# INSTRUCTIONS TO FOLLOW
Output each line of the material exactly as it stands.

# AVAILABLE RECORDS
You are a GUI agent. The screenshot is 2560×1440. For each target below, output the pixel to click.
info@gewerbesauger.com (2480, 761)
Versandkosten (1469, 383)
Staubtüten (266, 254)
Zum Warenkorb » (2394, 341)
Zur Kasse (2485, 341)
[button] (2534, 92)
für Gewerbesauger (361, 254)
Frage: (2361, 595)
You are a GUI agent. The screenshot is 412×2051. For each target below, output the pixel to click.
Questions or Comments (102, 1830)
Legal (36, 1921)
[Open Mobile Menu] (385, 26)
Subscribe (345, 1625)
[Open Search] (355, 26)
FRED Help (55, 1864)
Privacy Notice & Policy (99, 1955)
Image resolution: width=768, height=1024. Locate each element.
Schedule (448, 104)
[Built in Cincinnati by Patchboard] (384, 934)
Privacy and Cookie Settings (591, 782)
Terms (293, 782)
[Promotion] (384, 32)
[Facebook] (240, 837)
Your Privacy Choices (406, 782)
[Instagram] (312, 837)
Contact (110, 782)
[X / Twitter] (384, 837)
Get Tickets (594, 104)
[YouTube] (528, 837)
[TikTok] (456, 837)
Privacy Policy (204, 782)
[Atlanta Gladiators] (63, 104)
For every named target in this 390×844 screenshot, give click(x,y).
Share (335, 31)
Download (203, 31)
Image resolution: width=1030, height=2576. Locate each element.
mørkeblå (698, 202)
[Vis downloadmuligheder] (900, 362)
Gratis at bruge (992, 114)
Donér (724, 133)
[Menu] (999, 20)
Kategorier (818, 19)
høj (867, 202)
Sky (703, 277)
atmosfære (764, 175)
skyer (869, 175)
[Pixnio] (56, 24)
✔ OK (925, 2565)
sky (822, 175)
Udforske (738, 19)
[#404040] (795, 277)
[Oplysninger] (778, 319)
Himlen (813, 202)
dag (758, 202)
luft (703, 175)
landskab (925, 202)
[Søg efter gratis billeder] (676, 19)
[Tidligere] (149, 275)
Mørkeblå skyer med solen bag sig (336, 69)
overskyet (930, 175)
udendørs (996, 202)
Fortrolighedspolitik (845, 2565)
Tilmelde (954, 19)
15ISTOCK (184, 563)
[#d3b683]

# ANSWER AREA
You are a GUI agent. The screenshot is 2560×1440. For each target below, output the pixel to click.
info@gewerbesauger.com (2480, 761)
Versandkosten (1469, 383)
Staubtüten (266, 254)
Zum Warenkorb » (2394, 341)
Zur Kasse (2485, 341)
[button] (2534, 92)
für Gewerbesauger (361, 254)
Frage: (2361, 595)
You are a GUI agent. The screenshot is 412×2051. For each target below, output the pixel to click.
Questions or Comments (102, 1830)
Legal (36, 1921)
[Open Mobile Menu] (385, 26)
Subscribe (345, 1625)
[Open Search] (355, 26)
FRED Help (55, 1864)
Privacy Notice & Policy (99, 1955)
Image resolution: width=768, height=1024. Locate each element.
Schedule (448, 104)
[Built in Cincinnati by Patchboard] (384, 934)
Privacy and Cookie Settings (591, 782)
Terms (293, 782)
[Promotion] (384, 32)
[Facebook] (240, 837)
Your Privacy Choices (406, 782)
[Instagram] (312, 837)
Contact (110, 782)
[X / Twitter] (384, 837)
Get Tickets (594, 104)
[YouTube] (528, 837)
[TikTok] (456, 837)
Privacy Policy (204, 782)
[Atlanta Gladiators] (63, 104)
For every named target in this 390×844 screenshot, give click(x,y).
Share (335, 31)
Download (203, 31)
Image resolution: width=1030, height=2576. Locate each element.
mørkeblå (698, 202)
[Vis downloadmuligheder] (900, 362)
Gratis at bruge (992, 114)
Donér (724, 133)
[Menu] (999, 20)
Kategorier (818, 19)
høj (867, 202)
Sky (703, 277)
atmosfære (764, 175)
skyer (869, 175)
[Pixnio] (56, 24)
✔ OK (925, 2565)
sky (822, 175)
Udforske (738, 19)
[#404040] (795, 277)
[Oplysninger] (778, 319)
Himlen (813, 202)
dag (758, 202)
luft (703, 175)
landskab (925, 202)
[Søg efter gratis billeder] (676, 19)
[Tidligere] (149, 275)
Mørkeblå skyer med solen bag sig (336, 69)
overskyet (930, 175)
udendørs (996, 202)
Fortrolighedspolitik (845, 2565)
Tilmelde (954, 19)
15ISTOCK (184, 563)
[#d3b683]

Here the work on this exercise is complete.